As you will see in the following sections, we will use this estimate of the sampling variability in the estimated slope to conduct hypothesis testing and calculate confidence intervals, ultimately drawing conclusions about the true relationship between the response and predictor variables.

5.9.2 Estimating \(\sigma_{\epsilon}\)

As discussed in Section 4.3.1, there are three parameters that need to be estimated for simple linear regression \(\beta_0\), \(\beta_1\), and \(\sigma_{\epsilon}\). Section 4.4 introduced least squares regression, a method for calculating \(\hat{\beta}_0\) and \(\hat{\beta}_1\) the estimates for intercept and slope, respectively. Now, we turn to the estimation of \(\sigma_\epsilon\), also known as the regression standard error.

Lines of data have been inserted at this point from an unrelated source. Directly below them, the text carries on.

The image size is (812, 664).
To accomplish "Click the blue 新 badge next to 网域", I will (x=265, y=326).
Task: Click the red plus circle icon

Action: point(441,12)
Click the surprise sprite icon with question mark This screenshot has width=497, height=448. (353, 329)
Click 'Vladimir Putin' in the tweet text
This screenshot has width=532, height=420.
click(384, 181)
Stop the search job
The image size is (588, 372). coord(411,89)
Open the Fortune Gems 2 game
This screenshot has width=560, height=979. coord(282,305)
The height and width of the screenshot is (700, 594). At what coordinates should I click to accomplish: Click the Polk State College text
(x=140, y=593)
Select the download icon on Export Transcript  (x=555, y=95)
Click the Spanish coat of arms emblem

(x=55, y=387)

By obtaining the estimates \(\hat{\beta}_0\) and \(\hat{\beta}_1\), we have the equation of the regression line and therefore can estimate the mean value \(Y\) given a value of the predictor \(X\). We can use the residuals (observed-predicted), then, to estimate the variability of the distribution of the response about the line, which is the estimated mean of the conditional distribution \(Y|X\). The regression standard error is the estimate of the variability as it is the estimated standard deviation of the distribution of the residuals about the line. The equation for the regression standard error is shown in ?eq-slr-reg-se.10

\[ \hat{\sigma}_{\epsilon} = \sqrt{\frac{\sum_{i = 1}^ne_i^2}{n - 2}} = \sqrt{\frac{\sum_{i = 1}^n(y_i - \hat{y}_i)^2}{n - 2}} \]

Why divide by \(n-2\)?

You may have noticed that the denominator in ?eq-slr-reg-se is \(n - 2\) not \(n\) or \(n-1\). The value \(n - 2\) is called the degrees of freedom for simple linear regression. The degrees of freedom are how many observations are available to understand variability about the line. We need two observations to make a line. Therefore any additional observations help us understand variability about the line. We will talk more about how we use degrees of freedom for inference based on the Central Limit Theorem in Section 5.9 .

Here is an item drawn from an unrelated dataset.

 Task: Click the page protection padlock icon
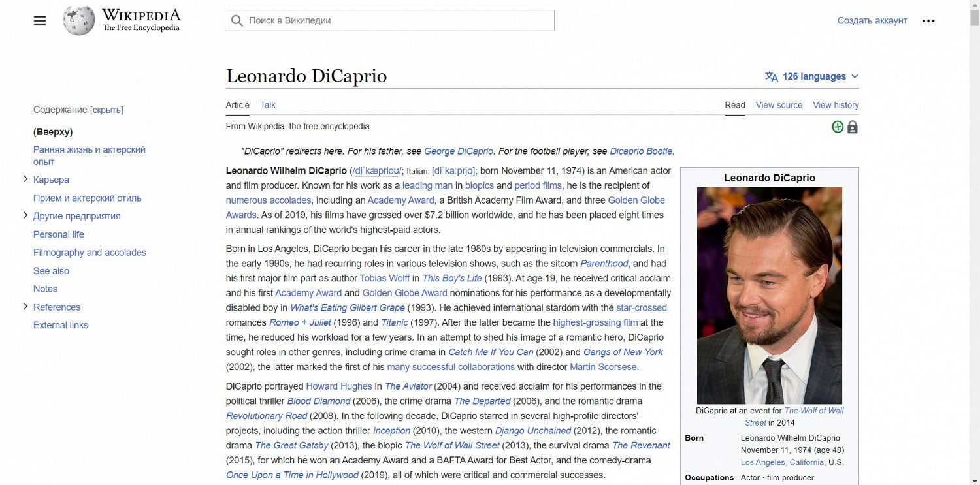[853, 127]
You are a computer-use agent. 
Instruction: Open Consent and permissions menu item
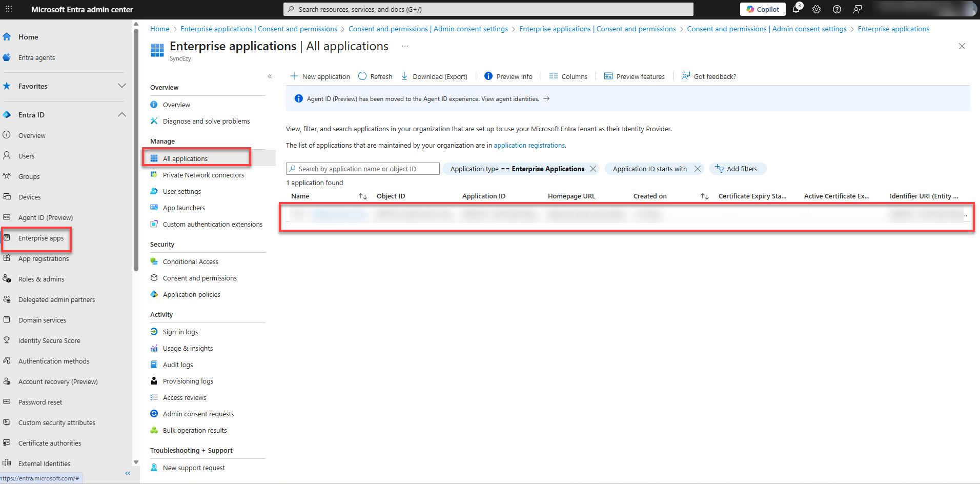pos(199,278)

Recall that the standard deviation is the average distance between each observation and the mean of the distribution. Therefore the regression standard error can be thought of as the average distance the observed value the response is from the regression line.

The regression standard error \(\hat{\sigma}_{\epsilon}\) is used to quantify the sampling variability in the estimated slope \(\hat{\beta}_1\), so we will use this value as we conduct inference on the slope. This will be especially true in Section 5.9 when we introduce inference methods based on the Central Limit Theorem.

5.9.3 Hypothesis test for the slope

The overall goals hypothesis tests for a slope are the same when using methods based on the Central Limit Theorem as they are when using simulation-based methods. We define a null and alternative hypothesis, conduct testing assuming the null hypothesis is true, and draw a conclusion based on an assessment of the evidence against the null hypothesis. The main difference between these two approaches is in how we quantify the variability in \(\hat{\beta}_1\) and thus define the null distribution. In Section 5.7.2 we used permutation sampling to generate the null distribution. We’ll see that by the Central Limit Theorem we have results that specify exactly how the null distribution is defined.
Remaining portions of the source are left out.